The Bayes factor, the data-based updating factor of the prior to posterior odds of two hypotheses, is a natural measure of statistical evidence for one hypothesis over the other. We show how Bayes factors can also be used for parameter estimation. The key idea is to consider the Bayes factor as a function of the parameter value under the null hypothesis. This 'Bayes factor function' is inverted to obtain point estimates ('maximum evidence estimates') and interval estimates ('support intervals'), similar to how P-value functions are inverted to obtain point estimates and confidence intervals. This provides data analysts with a unified inference framework as Bayes factors (for any tested parameter value), support intervals (at any level), and point estimates can be easily read off from a plot of the Bayes factor function. This approach shares similarities but is also distinct from conventional Bayesian and frequentist approaches: It uses the Bayesian evidence calculus, but without synthesizing data and prior, and it defines statistical evidence in terms of (integrated) likelihood ratios, but also includes a natural way for dealing with nuisance parameters. Applications to real-world examples illustrate how our framework is of practical value for making make quantitative inferences.

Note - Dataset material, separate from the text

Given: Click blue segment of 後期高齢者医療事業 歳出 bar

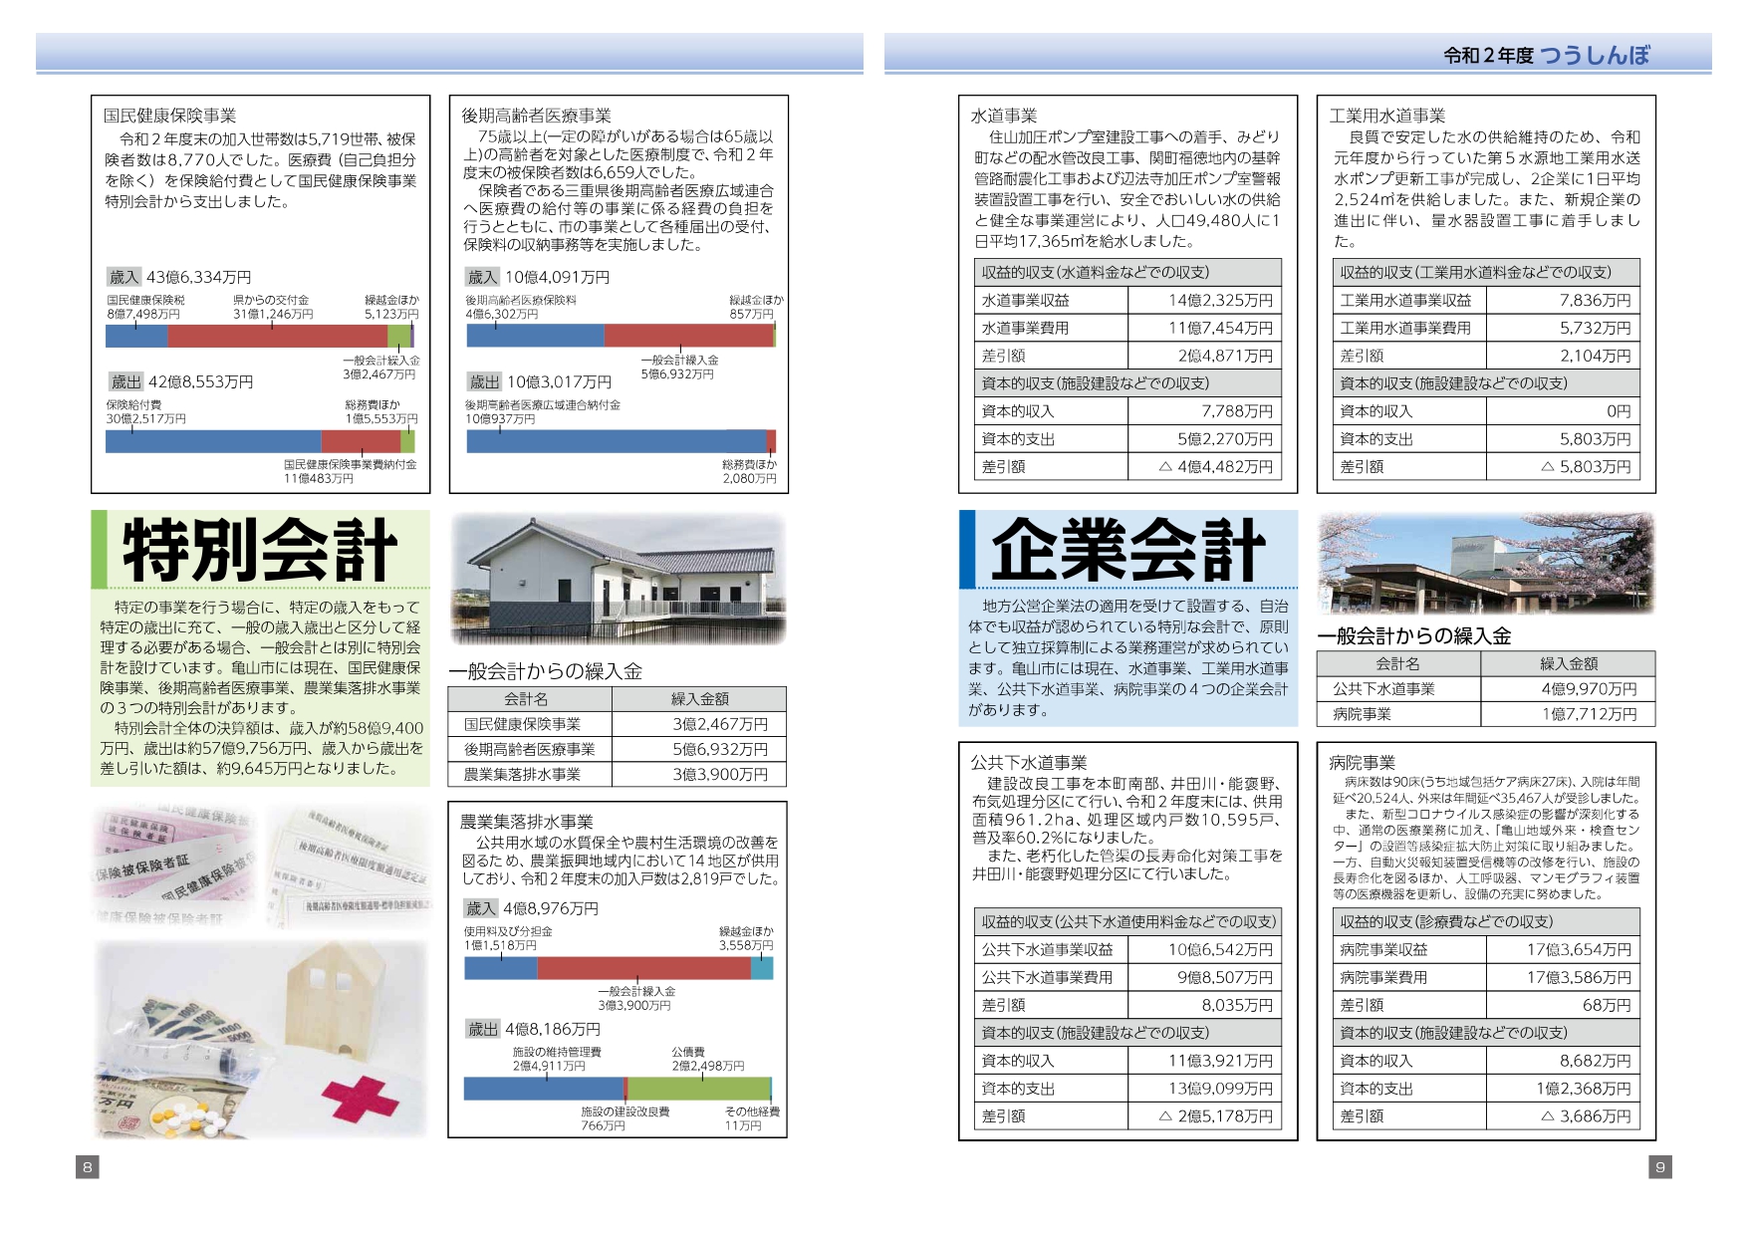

翻译：贝叶斯因子作为先验概率比到后验概率比的基于数据的更新因子，是衡量一个假设相对于另一个假设统计证据的自然度量。我们展示了贝叶斯因子同样可用于参数估计。其核心思想是将贝叶斯因子视为原假设下参数值的函数。通过反转这一“贝叶斯因子函数”，可得到点估计（“最大证据估计”）和区间估计（“支持区间”），类似于通过反转P值函数获得点估计和置信区间的方法。这为数据分析人员提供了统一的推断框架：通过贝叶斯因子函数的图形即可直接读取（任何检验参数值的）贝叶斯因子、（任意水平的）支持区间和点估计。该方法与传统贝叶斯方法和频率学派方法既有相似性又有区别：它采用贝叶斯证据演算，但无需合成数据与先验信息；它以（综合）似然比定义统计证据，同时包含处理冗余参数的自然方式。实际应用案例展示了该框架在定量推断中的实践价值。